- [Exercise task]: Reproduce the following post on orcharding and export apple growing in full, word for word and with its date line.

- [Article]:
□ □ □ □

Friday, July 07, 2006

A couple of recent television programmes on orcharding have made me think about growing some fruit trees of my own. The first dealt with a Hawkes Bay organic apple grower. He grew under the biodynamics system and mainly sold his apples to high priced markets in Europe.
The second showed a cherry and apricot grower in Otago who had ripped out all his apple trees. He said the reason for doing this was the poor returns from apple growing, which he believes stemmed from his competitors in Chile and South Africa being able to get their produce to market much cheaper than he could.
This made me think about the long-term future of export apple growing, and made me think that it might be, as he thought, an unsustainable business. The price of oil is only going top rise, and the cost of transport will rise accordingly. That will affect the profitability of apple growing, making it a more economically marginal activity, and the result of the will, presumably be, the removal of a lot more apple trees as growers exit the market.

□ □ □ □

- [Data extract]:
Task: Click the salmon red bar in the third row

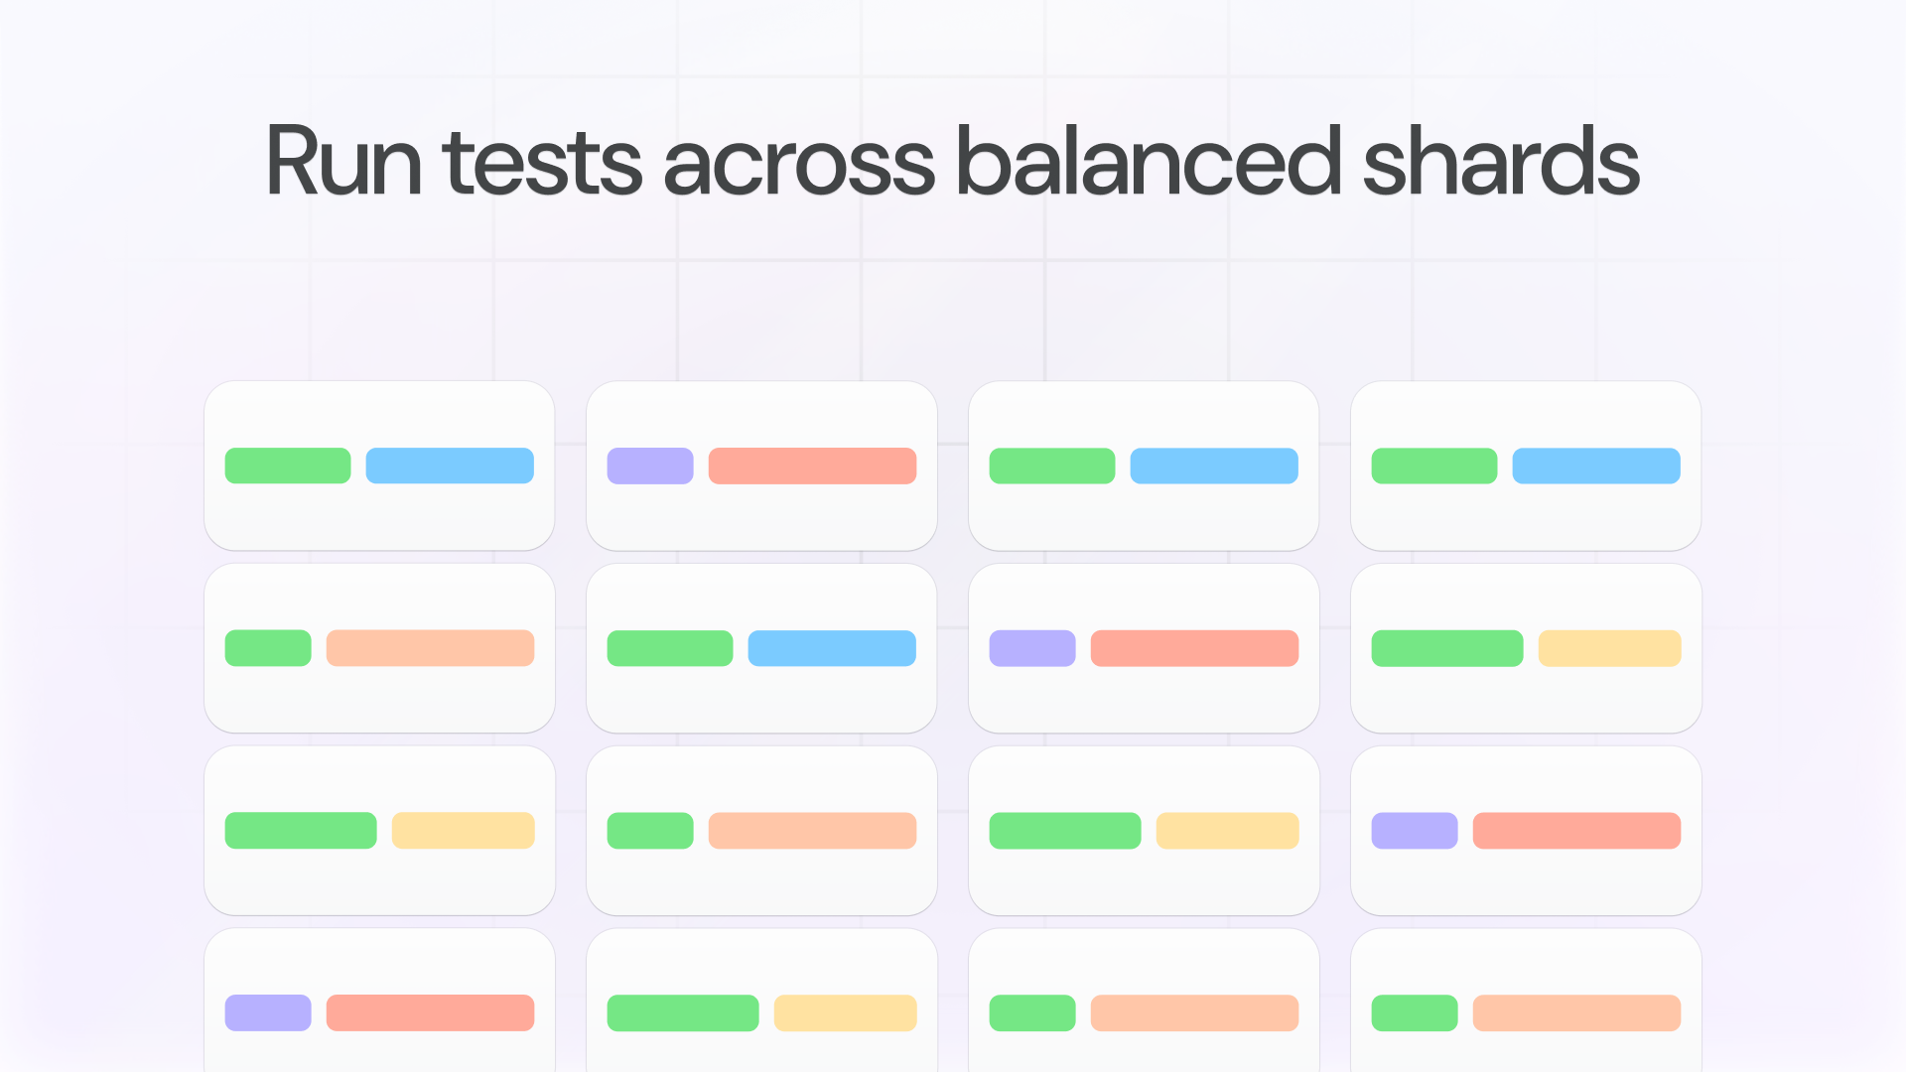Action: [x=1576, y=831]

□ □ □ □

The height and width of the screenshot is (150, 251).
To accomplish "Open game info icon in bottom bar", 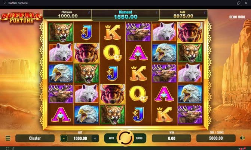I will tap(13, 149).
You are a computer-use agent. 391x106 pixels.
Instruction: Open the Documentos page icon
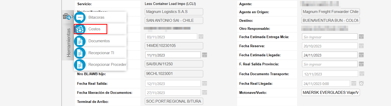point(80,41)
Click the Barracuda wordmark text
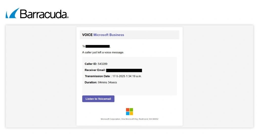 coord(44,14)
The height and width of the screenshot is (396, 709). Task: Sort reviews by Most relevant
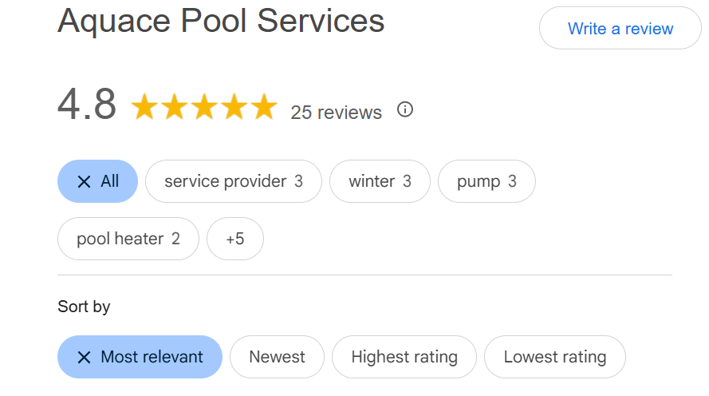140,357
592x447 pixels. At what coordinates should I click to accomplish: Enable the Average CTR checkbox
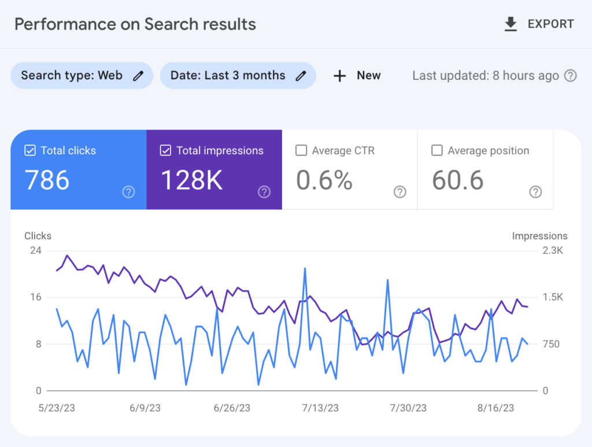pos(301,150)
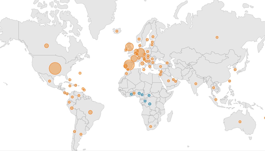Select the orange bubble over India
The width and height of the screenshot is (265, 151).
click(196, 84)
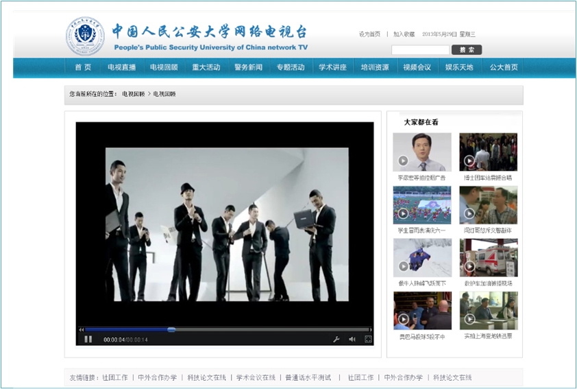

□ □ □ □

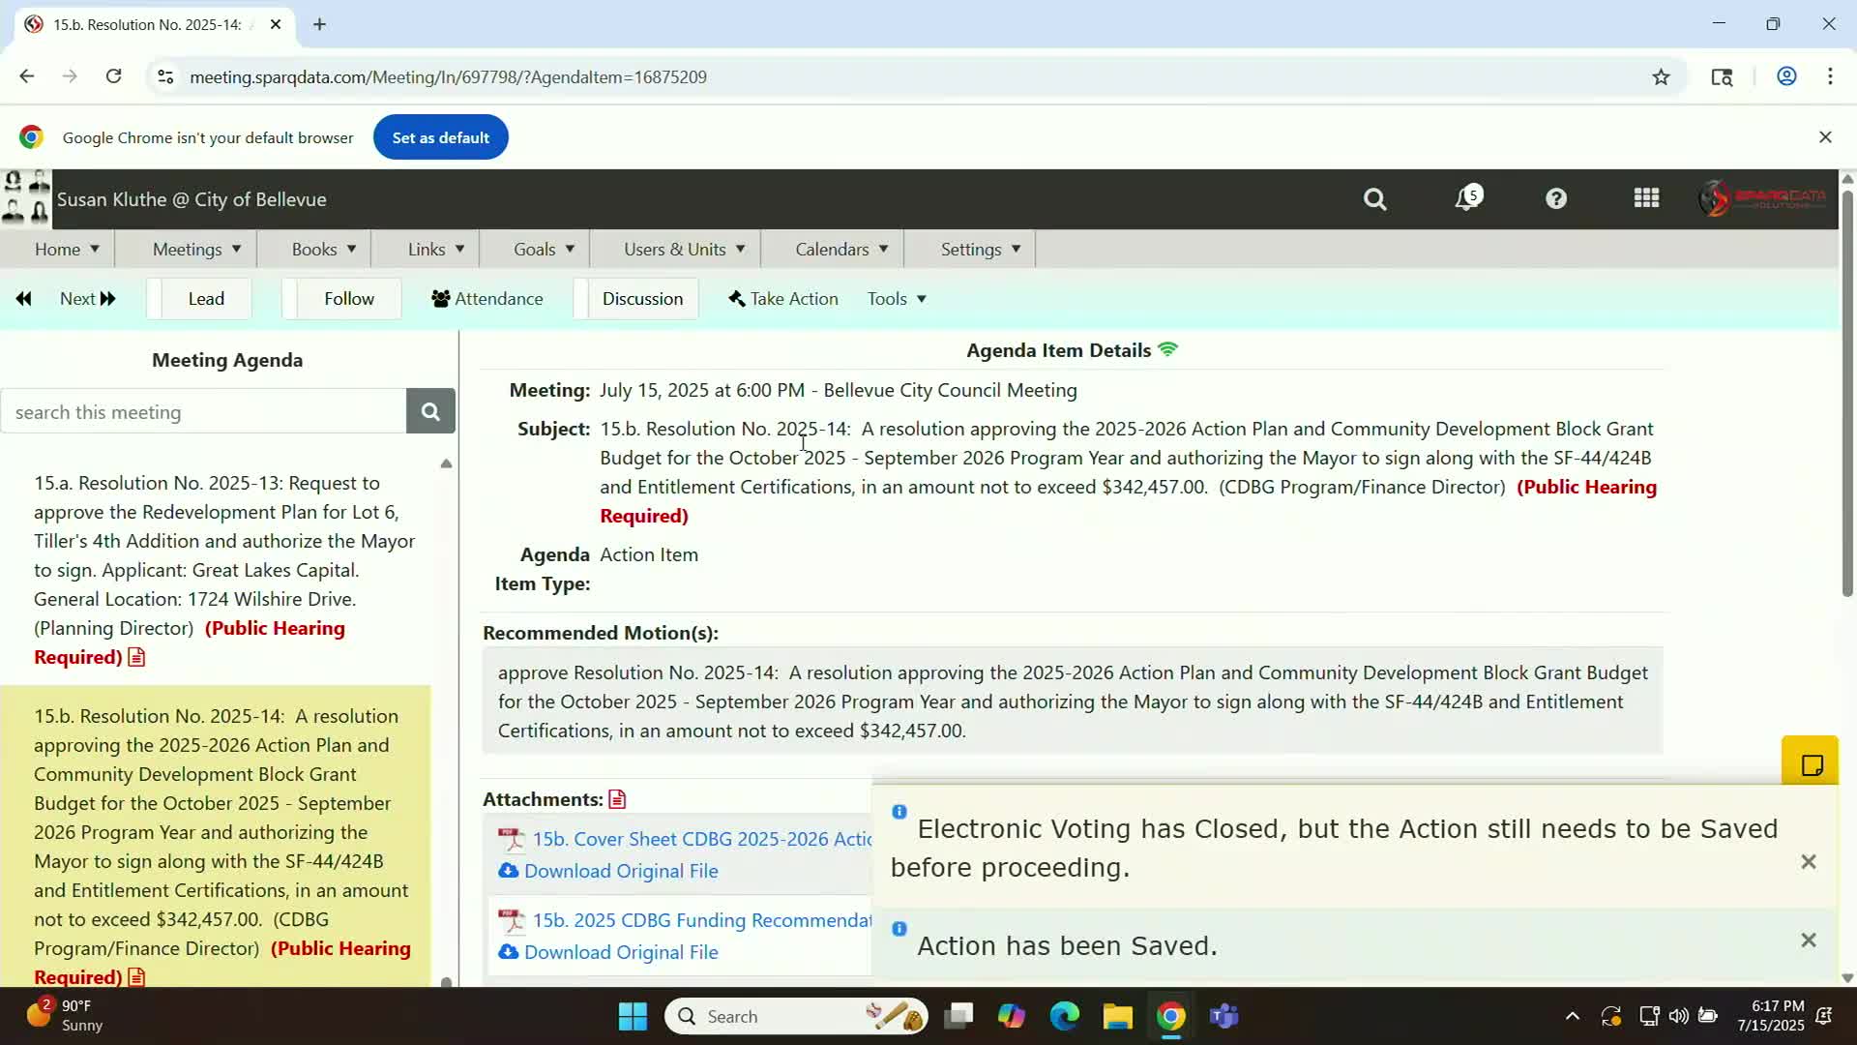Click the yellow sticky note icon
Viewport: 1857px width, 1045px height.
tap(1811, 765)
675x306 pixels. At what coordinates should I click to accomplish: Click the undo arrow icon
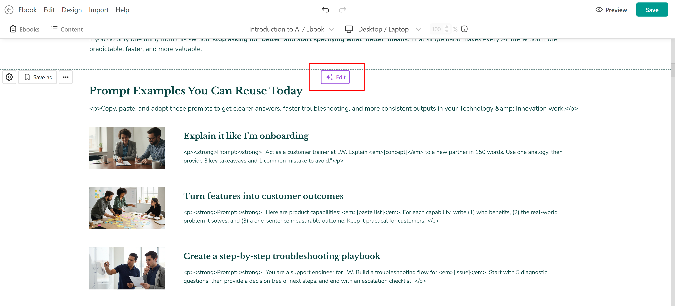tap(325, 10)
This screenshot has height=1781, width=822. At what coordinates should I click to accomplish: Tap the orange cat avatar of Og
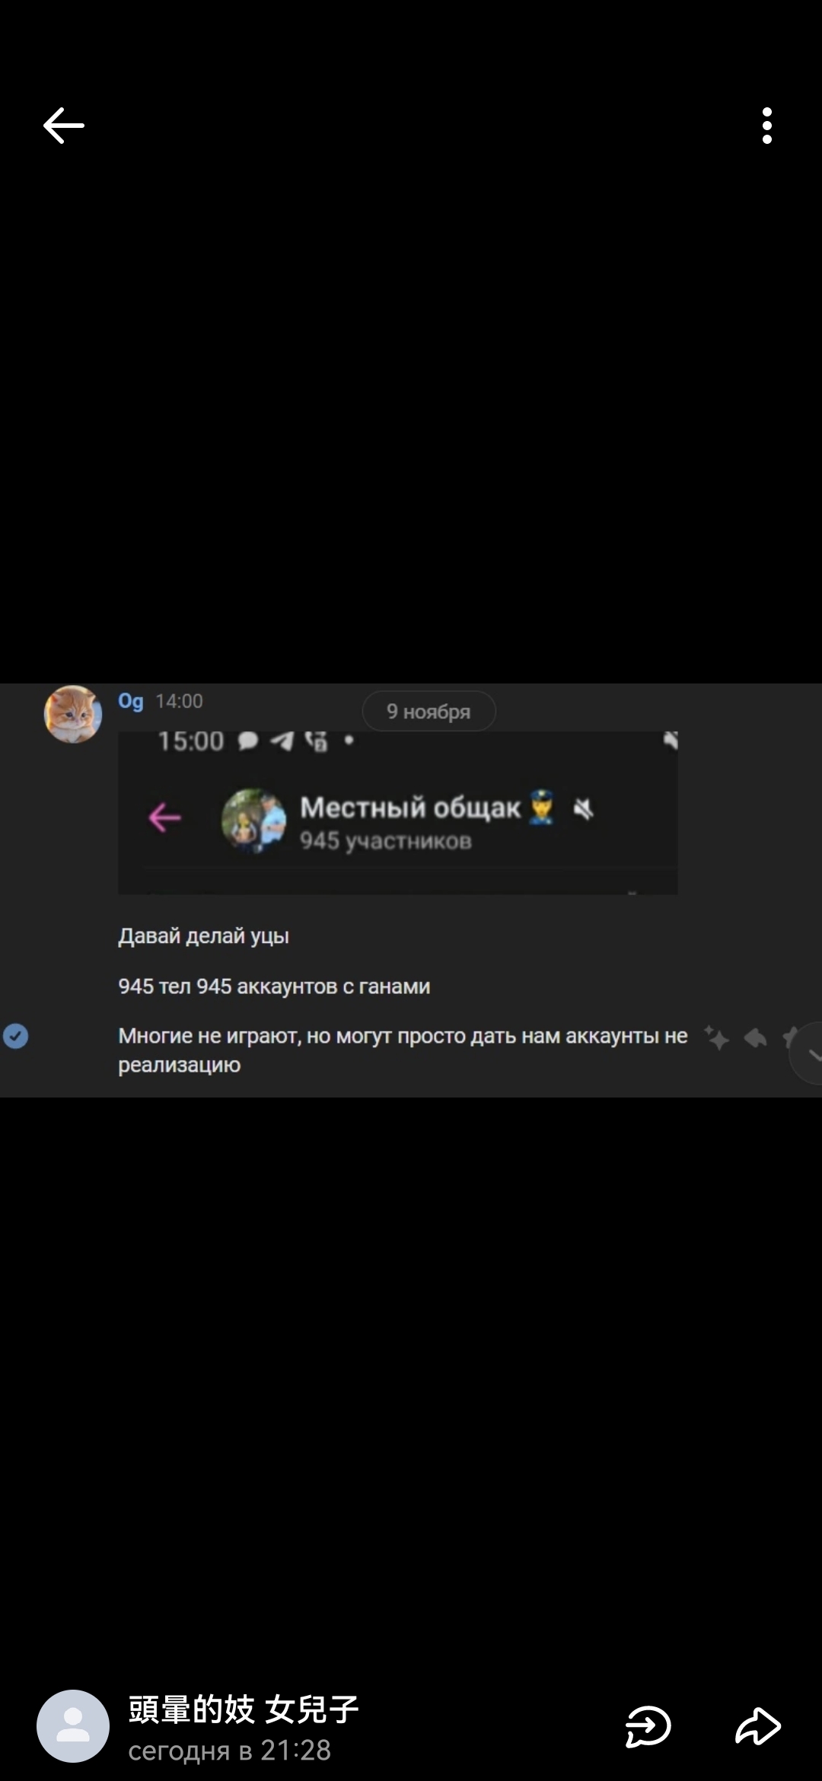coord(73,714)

□ □ □ □

- [Answer to this exercise]:
Friday, July 07, 2006

A couple of recent television programmes on orcharding have made me think about growing some fruit trees of my own. The first dealt with a Hawkes Bay organic apple grower. He grew under the biodynamics system and mainly sold his apples to high priced markets in Europe.
The second showed a cherry and apricot grower in Otago who had ripped out all his apple trees. He said the reason for doing this was the poor returns from apple growing, which he believes stemmed from his competitors in Chile and South Africa being able to get their produce to market much cheaper than he could.
This made me think about the long-term future of export apple growing, and made me think that it might be, as he thought, an unsustainable business. The price of oil is only going top rise, and the cost of transport will rise accordingly. That will affect the profitability of apple growing, making it a more economically marginal activity, and the result of the will, presumably be, the removal of a lot more apple trees as growers exit the market.